Nearly 48 billion bases of DNA, the genetic building blocks, were collected in the stools of 12 individuals. The researchers then assembled the blocks like puzzle pieces to recreate whole virus genomes. Hundreds to thousands of likely distinct viruses were assembled per individual, of which all but one type were bacteriophages -- viruses that infect bacteria -- which the team expected. The other was a human pathogen, a human papillomavirus found in a single individual. Bacteriophages are responsible for the toxic effects of many bacteria, but their role in the human microbiome has only recently started to be studied.
To assess variability in the viral populations among the 12 individuals studied, Bushman's team, led by graduate student Samuel Minot, looked for stretches of bases that varied the most.
Their survey identified 51 hypervariable regions among the 12 people studied, which, to the team's surprise, were associated with reverse transcriptase genes. Reverse transcriptase enzymes, more commonly associated with replication of retroviruses such as HIV, copy RNA into DNA. Of the 51 regions, 29 bore sequence and structural similarity to one well-studied reverse transcriptase, a hypervariable region in the Bordetella bacteriophage BPP-1. Bordetella is the microbe that causes kennel cough in dogs.
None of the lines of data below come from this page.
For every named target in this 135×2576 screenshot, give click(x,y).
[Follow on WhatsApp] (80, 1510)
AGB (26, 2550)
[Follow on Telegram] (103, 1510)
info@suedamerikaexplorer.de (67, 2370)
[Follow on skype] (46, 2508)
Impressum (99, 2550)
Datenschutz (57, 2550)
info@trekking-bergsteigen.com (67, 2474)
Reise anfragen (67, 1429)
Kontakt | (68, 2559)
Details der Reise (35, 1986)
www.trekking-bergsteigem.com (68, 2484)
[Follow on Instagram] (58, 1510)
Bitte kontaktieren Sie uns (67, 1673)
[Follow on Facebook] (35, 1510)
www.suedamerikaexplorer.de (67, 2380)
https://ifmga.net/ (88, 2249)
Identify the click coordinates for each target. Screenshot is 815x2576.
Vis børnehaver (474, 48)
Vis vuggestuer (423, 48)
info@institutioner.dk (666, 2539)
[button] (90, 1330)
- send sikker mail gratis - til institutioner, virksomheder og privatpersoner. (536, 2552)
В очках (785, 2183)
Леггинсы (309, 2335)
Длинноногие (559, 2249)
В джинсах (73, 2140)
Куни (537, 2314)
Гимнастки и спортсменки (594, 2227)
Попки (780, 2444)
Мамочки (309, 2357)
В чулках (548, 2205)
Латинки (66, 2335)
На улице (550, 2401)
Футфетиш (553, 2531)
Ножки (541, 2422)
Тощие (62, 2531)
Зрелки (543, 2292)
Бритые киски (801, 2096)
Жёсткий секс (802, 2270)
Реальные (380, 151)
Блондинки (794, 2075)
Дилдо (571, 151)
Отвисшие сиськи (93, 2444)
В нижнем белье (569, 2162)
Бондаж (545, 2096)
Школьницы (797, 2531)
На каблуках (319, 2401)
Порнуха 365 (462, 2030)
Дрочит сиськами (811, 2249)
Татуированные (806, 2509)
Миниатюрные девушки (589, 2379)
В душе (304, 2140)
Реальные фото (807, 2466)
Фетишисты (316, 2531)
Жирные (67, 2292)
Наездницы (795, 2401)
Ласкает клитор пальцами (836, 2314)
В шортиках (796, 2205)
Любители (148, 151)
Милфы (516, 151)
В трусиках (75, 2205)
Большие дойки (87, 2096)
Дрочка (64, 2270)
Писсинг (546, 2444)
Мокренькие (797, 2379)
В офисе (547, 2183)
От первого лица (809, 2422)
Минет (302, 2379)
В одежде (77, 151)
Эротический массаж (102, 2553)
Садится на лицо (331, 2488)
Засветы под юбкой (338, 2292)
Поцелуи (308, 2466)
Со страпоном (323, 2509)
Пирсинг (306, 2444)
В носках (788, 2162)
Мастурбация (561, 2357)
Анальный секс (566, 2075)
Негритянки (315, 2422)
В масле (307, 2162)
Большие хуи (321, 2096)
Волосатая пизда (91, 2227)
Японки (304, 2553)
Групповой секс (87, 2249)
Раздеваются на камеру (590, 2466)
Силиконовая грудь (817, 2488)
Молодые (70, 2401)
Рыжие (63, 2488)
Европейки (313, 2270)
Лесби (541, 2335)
BPP-1 uses reverse transcriptase and an error-prone copying mechanism to modify a protein to aid in entering and reproducing in a wide array of viral targets. Bushman and colleagues speculate that the newly discovered hypervariable regions could serve a similar function in the human virome, and microbiome, by extension.
"It appears there's natural selective pressure for rapid variation for these classes of bacteriophages, which implies there's a corresponding rapidly changing environmental factor that the phage must be able to quickly adapt to," says Minot. Possible reasons for change, say the authors, include evading the immune system and keeping abreast of ever-evolving bacterial hosts -- a kind of mutation-based host-pathogen arms race. Whatever the case, Minot says, such variability may be helping to drive evolution of the gut microbiome: "The substrate of evolution is mutation."
Evolutionary analysis of the 185 reverse transcriptases discovered in this study population suggests that a large fraction of these enzymes are primarily involved in generating diversity. Now, Minot says, the challenge is to determine the function of the newly discovered hypervariable regions, and understand how their variability changes over time and in relationship to disease.
"This method opens a whole new world of 'diversity-generating' biology to discover what these clearly important systems are actually doing," he says.
In addition to Bushman and Minot, co-authors are Stephanie Grunberg (Department of Microbiology); Gary Wu (Division of Gastroenterology); and James Lewis (Department of Biostatistics and Epidemiology), all from Penn.
The research was supported by grants from the National Institutes of Health, Pennsylvania Department of Health, and the Crohn's and Colitis Foundation of America.